I am feeling a rush of emotions as I begin to type this next post.  Dread, dire humiliation, sorrow for those involved, and of course: embarrassment.  So, lets hurry up an get this over with!

I am 9 months pregnant with my second child, Caleb (as I type this I notice a trend...), and for some reason (shockingly) I was alone in the house with little Noah, who was just under 2 years old at the time.  Before I go on, let me just tell you about my precious Noah:  He has the ability to frab (in consideration of Sandi, we will just use that word instead of barf) at the worst possible moments.  

So, it is 9:00 at night, and Noah had, for whatever reason, frabbed.  In order to save the carpets, I positioned myself to be a human sacrifice.  Completely grossed out I stripped myself of all the clothing and dumped them straight into the washing machine.  (side note, the washer and dryer are located right beside the front door of the army housing where we lived...GREAT design plan.  really.)  

Anyway, (of course, my luck!) so happens some person knocks on the door just as soon as these events occur...  I had absolutly no intention of answering the door, and (thank the good Lord) pulled my just washed non-maternity robe out of the dryer...when I see Noah fling open the front door to reveal my male neighbor.  Panic arises in my throat at the awkwardness of him seeing me in my robe...but I assure myself that it is him who should feel awkward for obviously interupting me at a bad time...and BESIDES my robe almost touched the ground, so I was covered, right?  (Please insert the rolling of my eyes at this moment.)

I calmly greet him, while keeping my arms folded over my chest to ensure there would be no gapping of the robe (because we MUST be modest, right ladies?)!  He just stands there and looks at me with an expression on his face that cannot be classified with words.  

He looks at me.

I look at him.

Finally he askes me if this is a bad time, and I respond with some generic answer, beginning to get  annoyed that he is acting so weird and taking up my time.  I see his face getting red and he mumbles something about coming back later.  Totally annoyed now, I close the door, gently scold Noah to never open the door again, and walk upstairs to take a shower...only to be greeted with my reflection in the full-leangth mirror.  And my friends....I now understood this poor (now scared) man's facial expression.  My non-maternity rob did a GREAT job of covering up my chest.  However, everything belly and below was WIDE open.   Let me just tell you...it was NOT pretty.  To those people that say when a woman is pregnant, that is when she is sexiest...liars!  Trust me, there was nothing "radiant" or "glowing" about me at this moment (unless you count the reflection of the bathroom lights on my stretch marks!)

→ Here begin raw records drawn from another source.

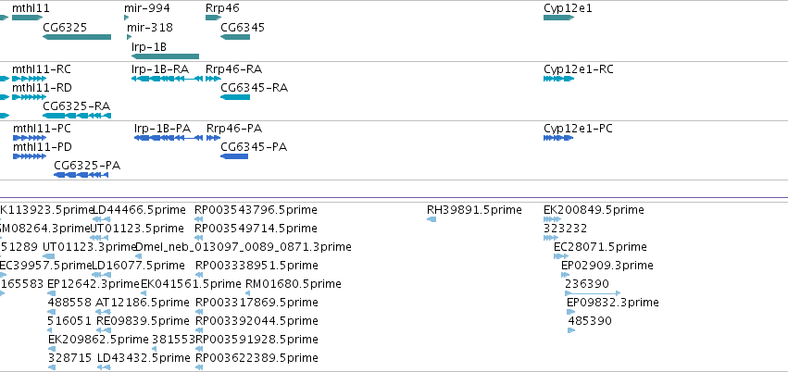Image resolution: width=788 pixels, height=372 pixels.
Task: Select the CG6325 gene arrow glyph
Action: tap(77, 37)
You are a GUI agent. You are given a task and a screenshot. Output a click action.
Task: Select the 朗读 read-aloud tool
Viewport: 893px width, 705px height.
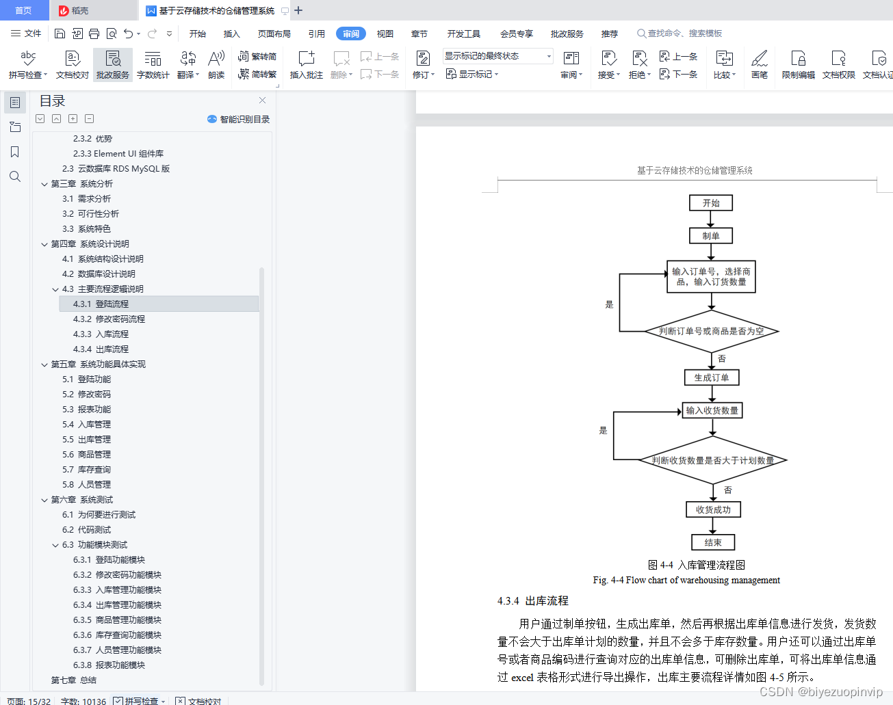[216, 64]
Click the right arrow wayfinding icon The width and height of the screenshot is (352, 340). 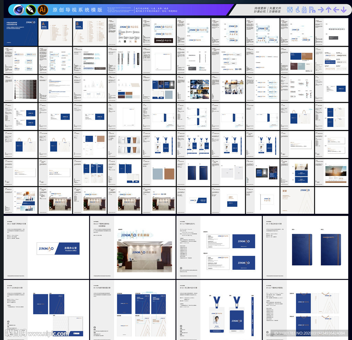click(321, 10)
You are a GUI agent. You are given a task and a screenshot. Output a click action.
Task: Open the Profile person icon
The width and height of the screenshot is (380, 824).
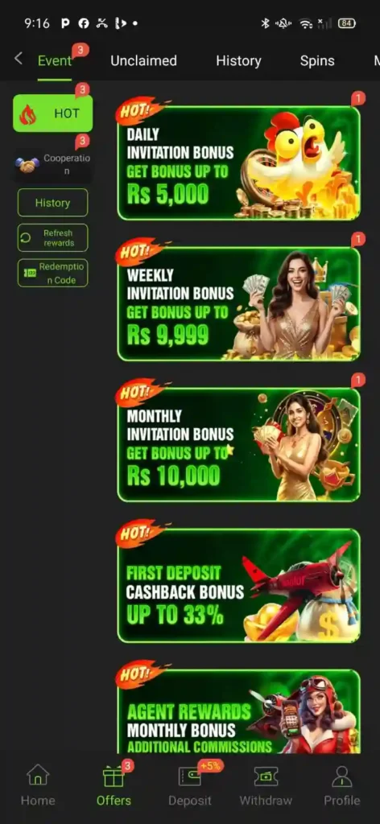click(x=341, y=777)
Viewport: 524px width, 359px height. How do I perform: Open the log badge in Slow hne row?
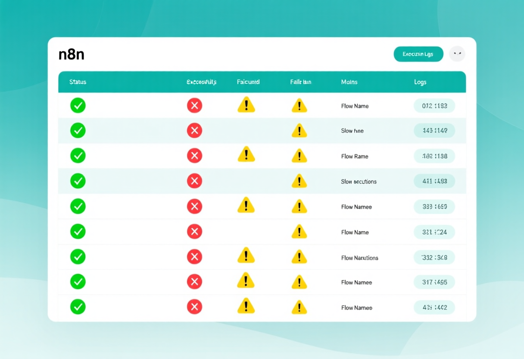click(x=434, y=130)
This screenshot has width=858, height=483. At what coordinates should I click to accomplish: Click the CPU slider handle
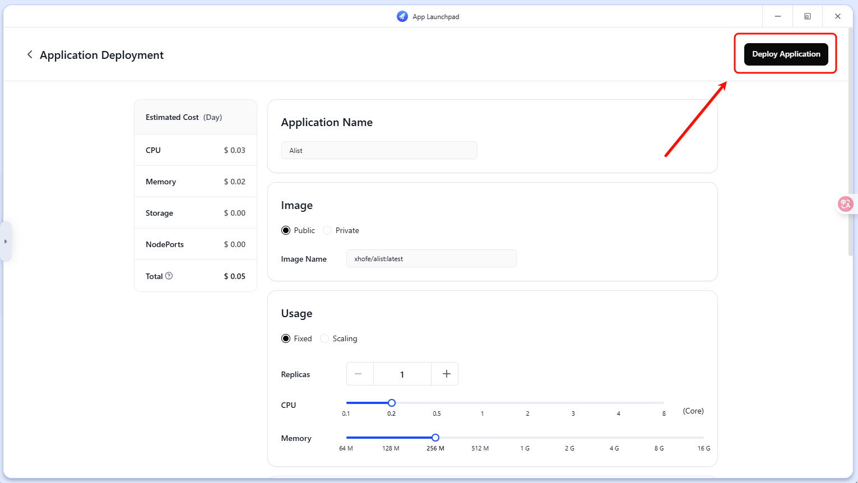(x=392, y=403)
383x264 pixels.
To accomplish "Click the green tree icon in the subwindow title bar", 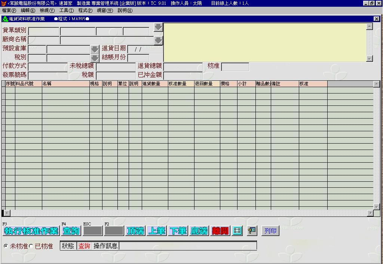I will [5, 19].
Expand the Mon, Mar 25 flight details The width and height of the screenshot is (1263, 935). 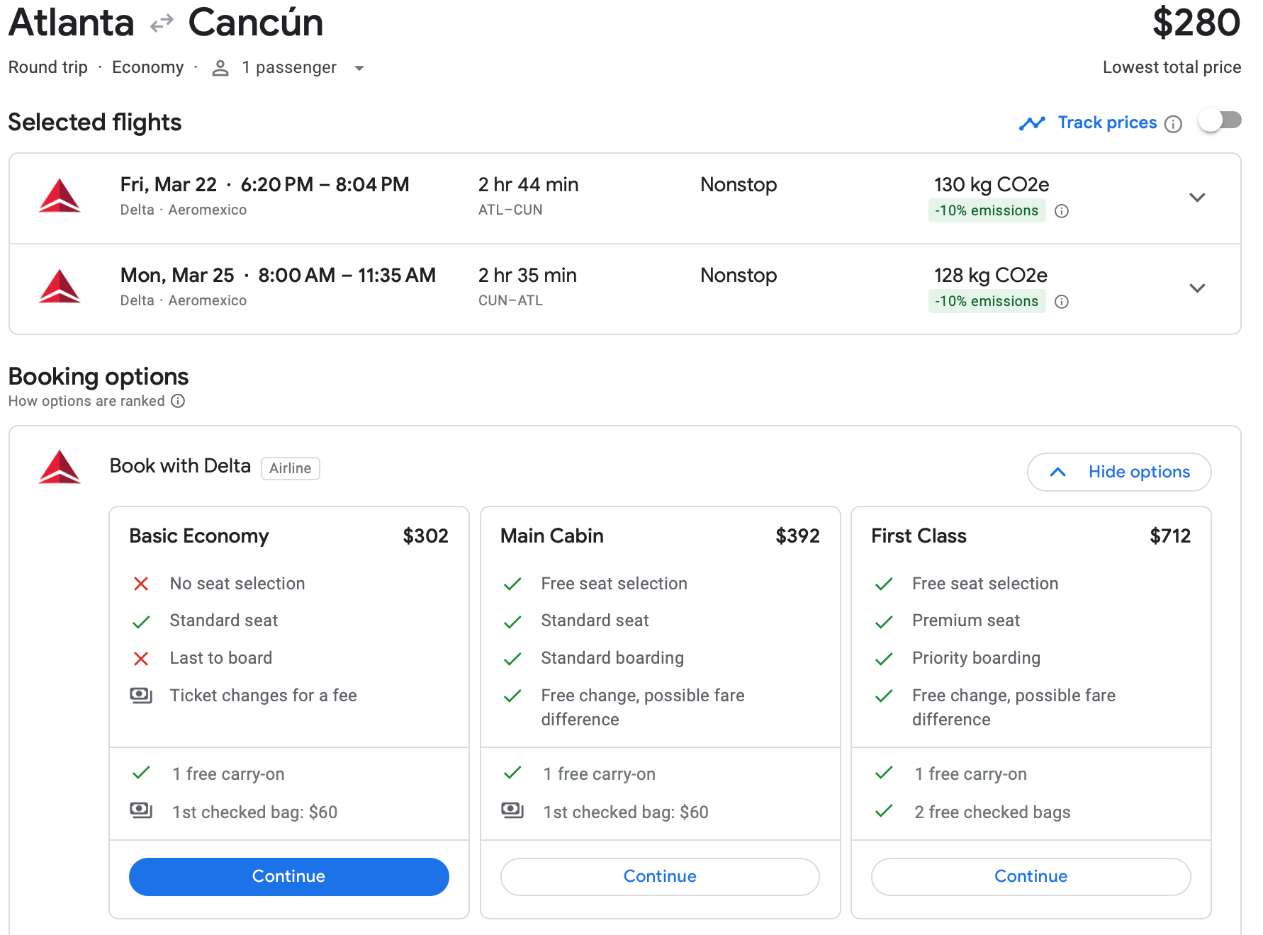1197,288
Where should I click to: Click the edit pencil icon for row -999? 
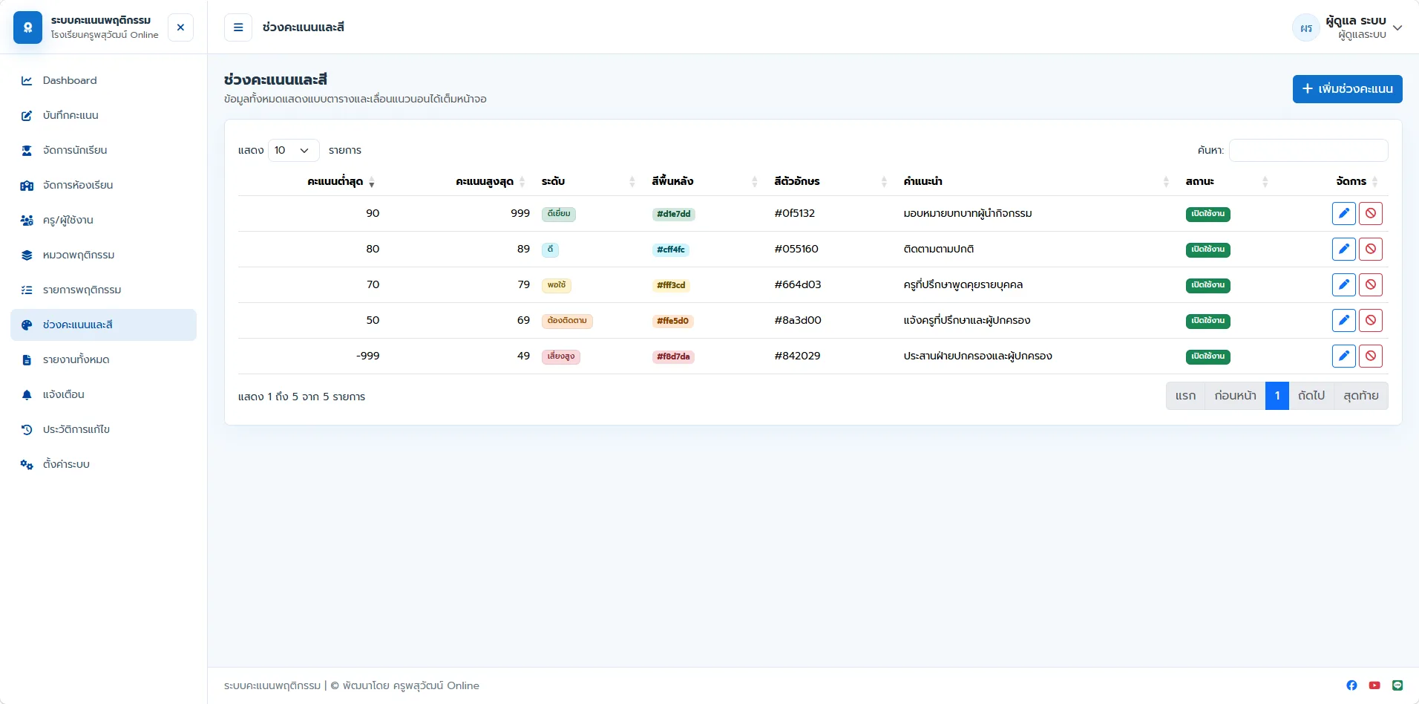(x=1343, y=356)
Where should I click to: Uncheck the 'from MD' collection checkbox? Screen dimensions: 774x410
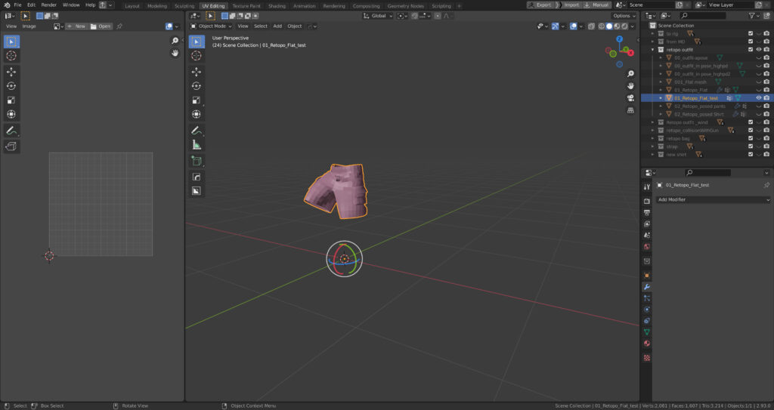coord(750,42)
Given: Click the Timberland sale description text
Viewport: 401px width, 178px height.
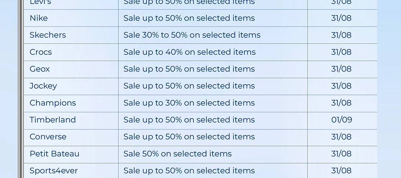Looking at the screenshot, I should (189, 120).
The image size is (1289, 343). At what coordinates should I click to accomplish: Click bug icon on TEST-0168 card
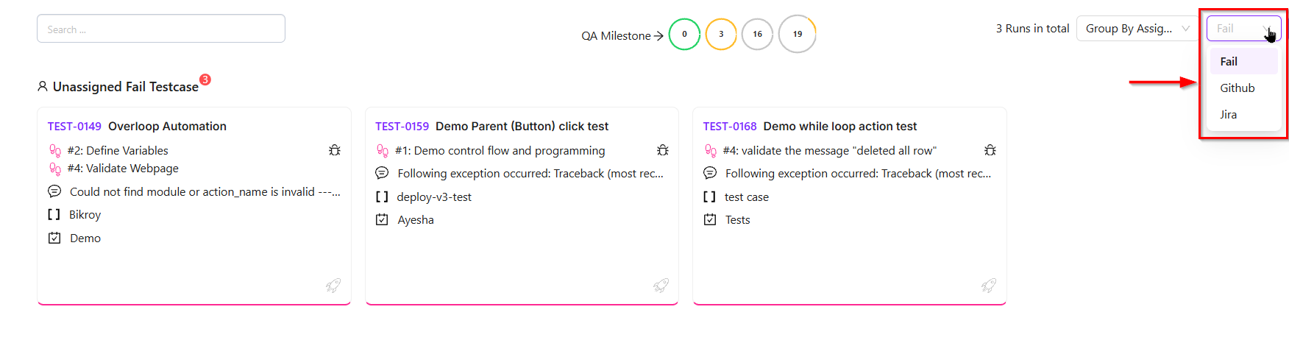click(990, 150)
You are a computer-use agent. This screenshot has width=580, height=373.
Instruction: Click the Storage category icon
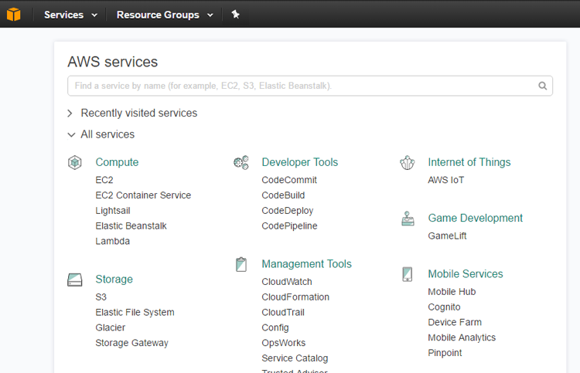74,280
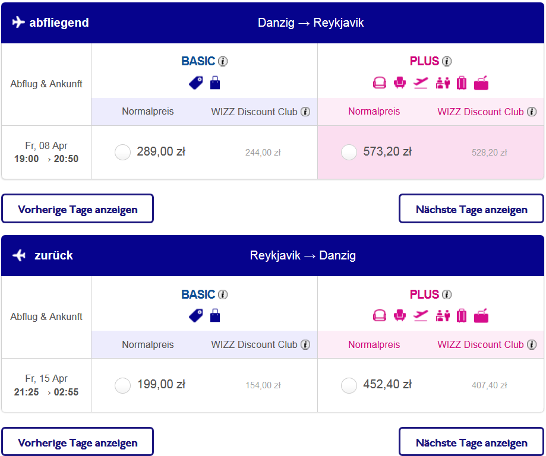Click the seat icon in outbound PLUS
This screenshot has width=546, height=456.
coord(400,83)
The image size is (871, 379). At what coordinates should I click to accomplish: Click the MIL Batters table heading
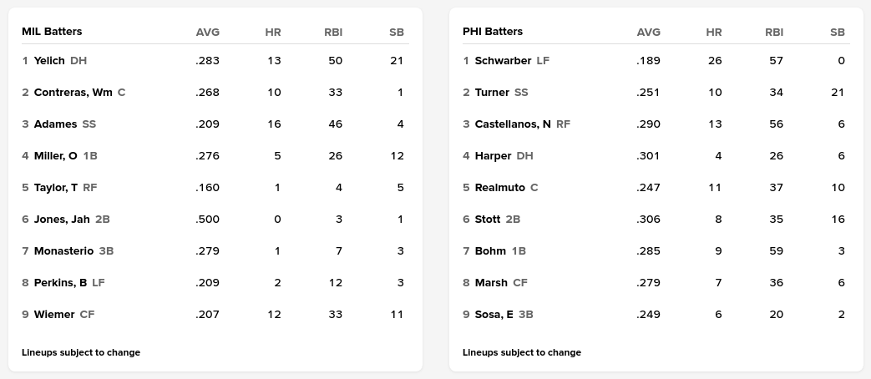(x=52, y=32)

I totally lose it and call my husband in hysterics.  I explained what happened and this is how he responded:

"Whoa...and I know you haven't even shaved you legs in like a month.  Rough."  

Just poor lemon juice on my paper cut, why don't you?!

...and so began my therapy.

6 comments:

Amanda said...

I nearly "frabbed" by laughing so hard at this post. You poor, poor thing -- with this being only #9, you must have had some real doozies. Can't wait to read more!

Sandi said...

I see a trend here. . . showing body parts to men in uniform . . . hahaha

Glad you like the word frab - that's code around our house, it is barf backwards.

Anonymous said...

Heather you are way to funny my friend!
Kara Baggett

Karen said...

Amanda gave your blog a shout out on hers & oh my gosh she was right this story is way too funny.

It got me thinking about my most embarrasing moments.....I have a few doozies but I'm not sure any hold a candle to showing my pregnant self to neighborhood men.

Unknown said...

you, my friend, are hilarious...i've already said it, i don't think i can take the ones around 1 and 2. OMG!

spreskenis said...

I just about wet my pants reading your blog tonight. Thanks for the much needed laugh! You are a "hoot" as my grandmother would always say.